→ **Prompt**
Begin your copy at the line that holds "Task: Switch to Untitled-2 document tab" and carry it through the final line of the data, writing out each line exactly and omitting pictures.

→ **Data extracted from a collection**
>>>

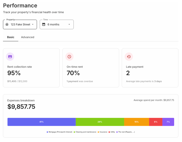Click the calendar icon in Time field
Image resolution: width=182 pixels, height=142 pixels.
pyautogui.click(x=44, y=24)
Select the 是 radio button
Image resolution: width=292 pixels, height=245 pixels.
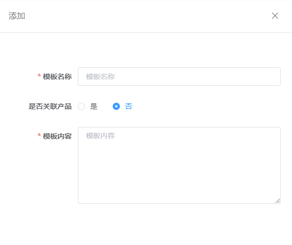(x=81, y=106)
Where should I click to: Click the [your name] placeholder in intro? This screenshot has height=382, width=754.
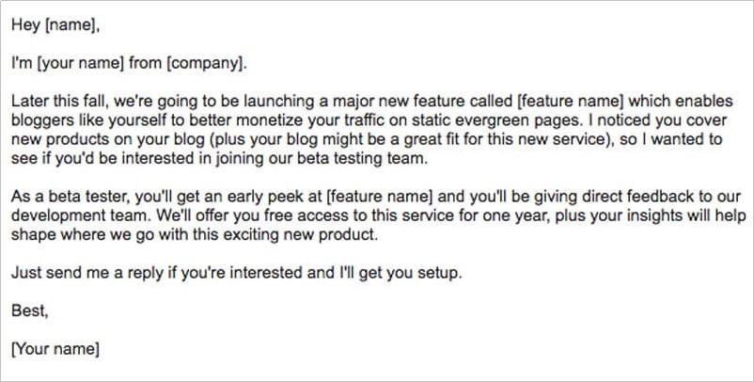[x=81, y=63]
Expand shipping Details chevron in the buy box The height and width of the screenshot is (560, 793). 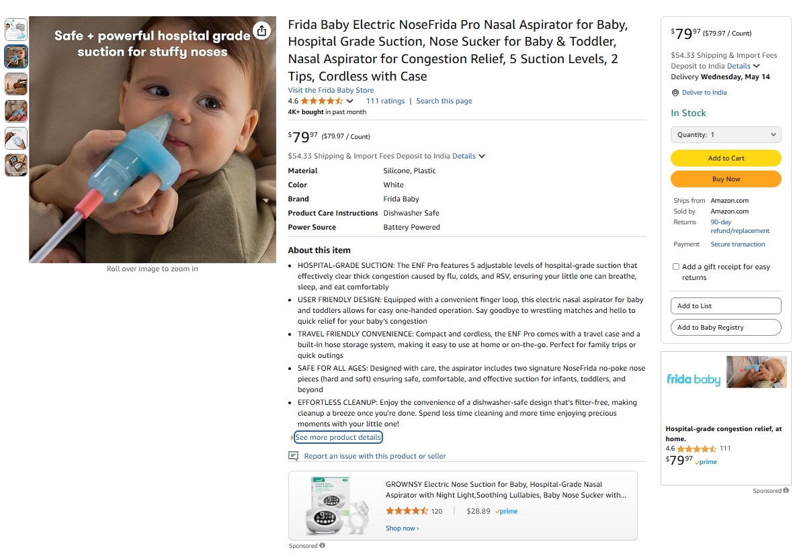click(x=757, y=66)
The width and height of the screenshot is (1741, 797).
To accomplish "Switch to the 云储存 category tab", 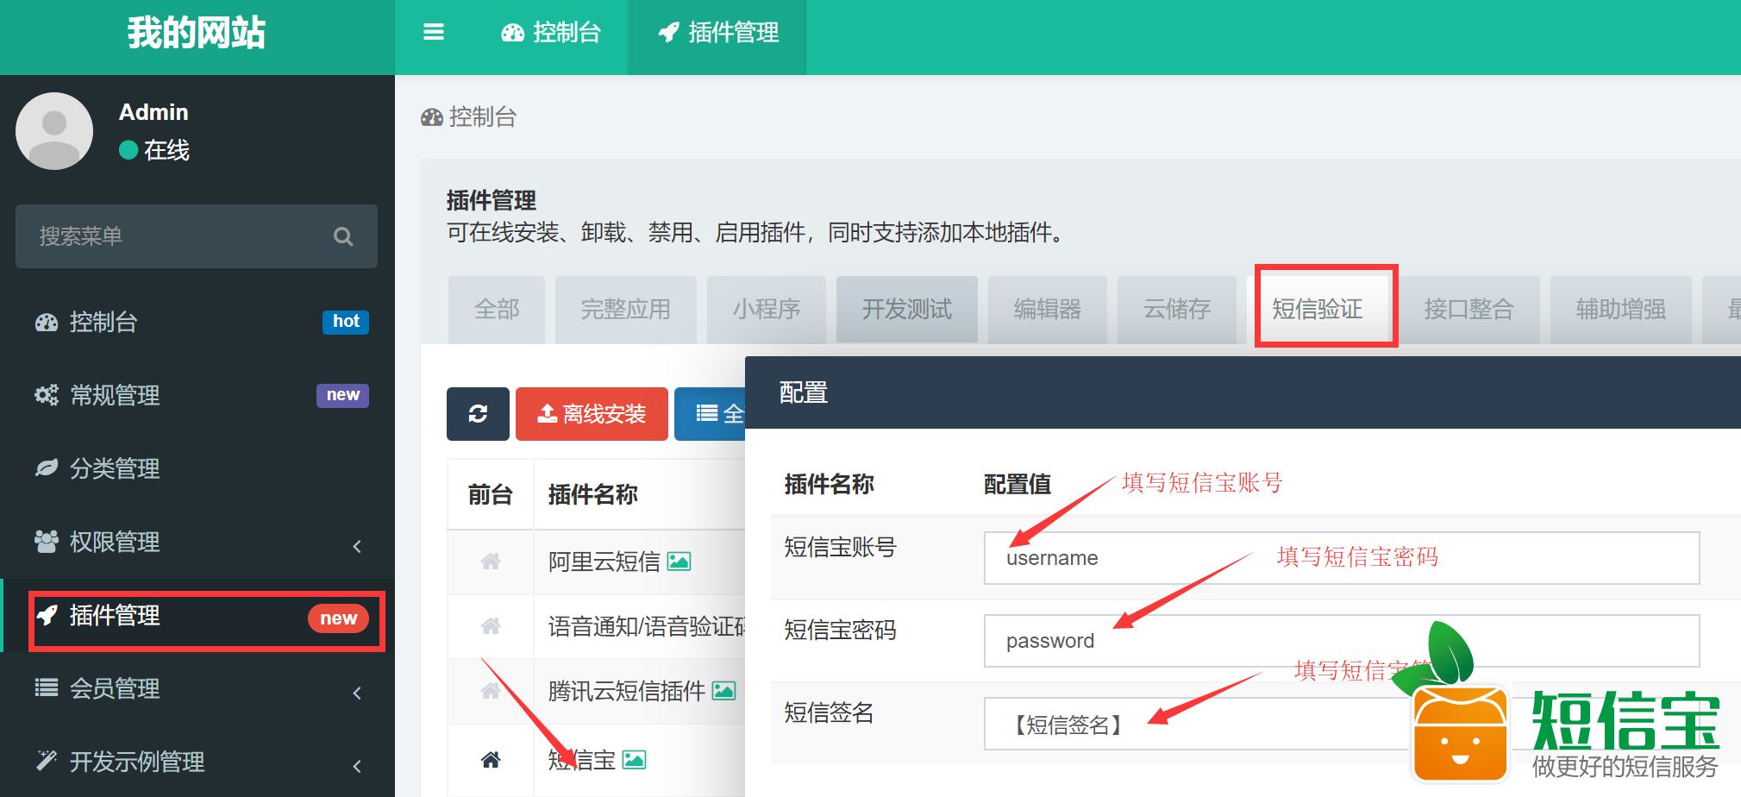I will [x=1176, y=309].
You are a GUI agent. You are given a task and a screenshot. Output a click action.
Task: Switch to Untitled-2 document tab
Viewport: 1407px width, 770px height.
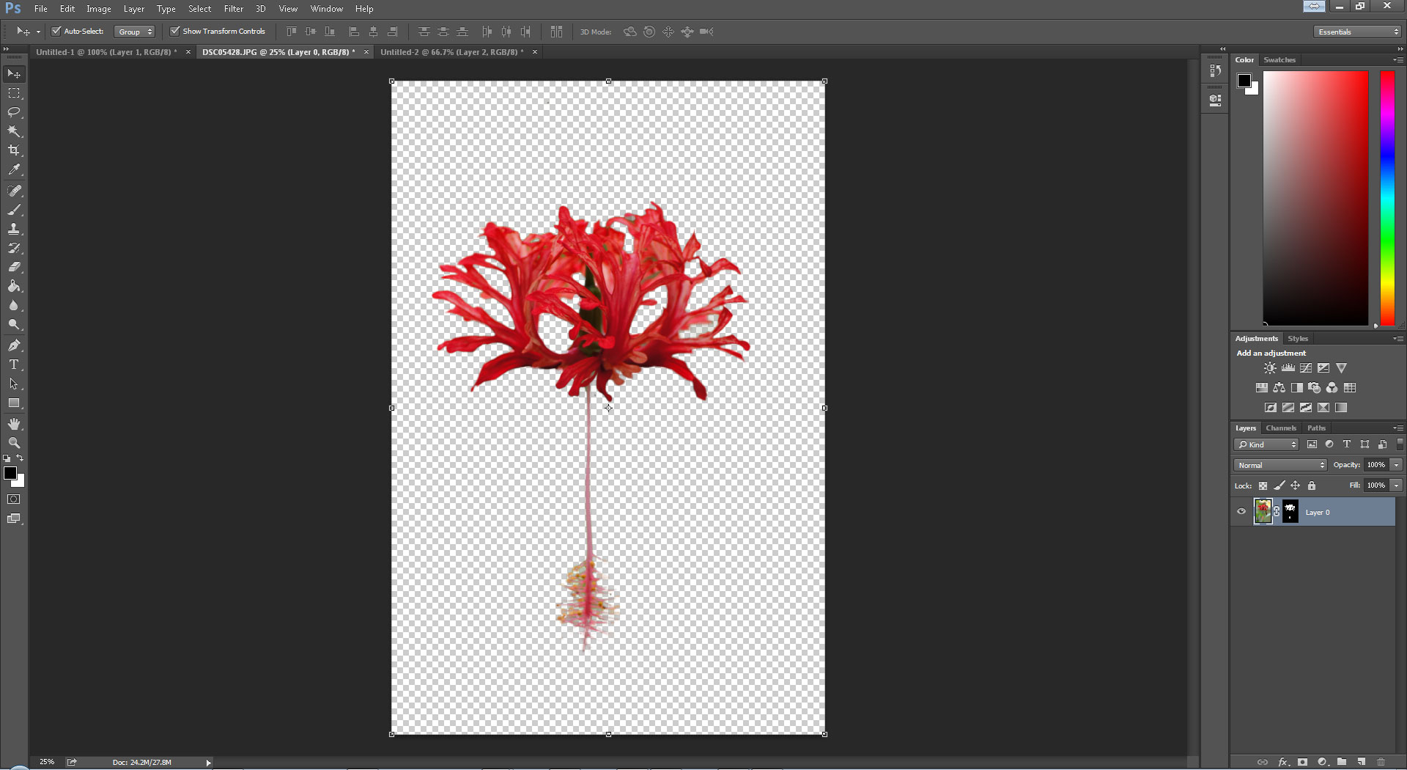[x=451, y=52]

<<<

→ **Exercise answer**
Task: Switch to Untitled-2 document tab
Viewport: 1407px width, 770px height.
[x=451, y=52]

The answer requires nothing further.